Exercise goal:
Can you print the records below word for word, leaving out the pictures?
(begin)
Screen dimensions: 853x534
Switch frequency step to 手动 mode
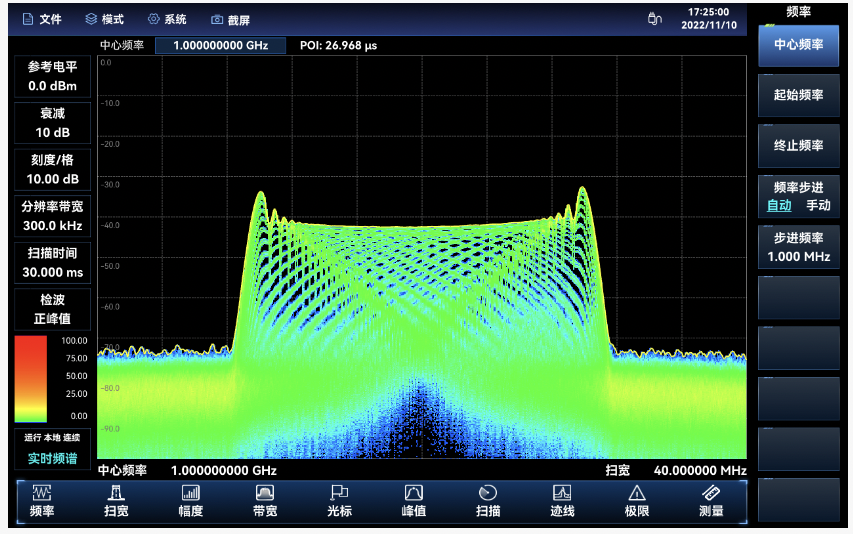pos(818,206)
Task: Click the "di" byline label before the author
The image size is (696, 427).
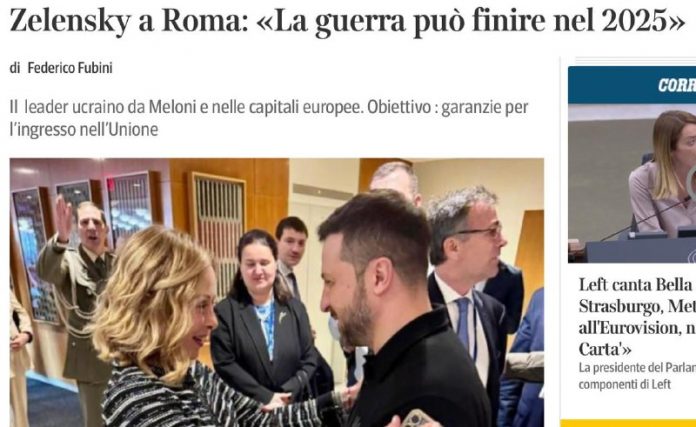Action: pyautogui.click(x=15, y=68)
(end)
Result for this task:
Screen dimensions: 853x534
Switch frequency step to 手动 mode
pos(818,206)
Task: Click the "di" byline label before the author
The image size is (696, 427).
Action: pyautogui.click(x=15, y=68)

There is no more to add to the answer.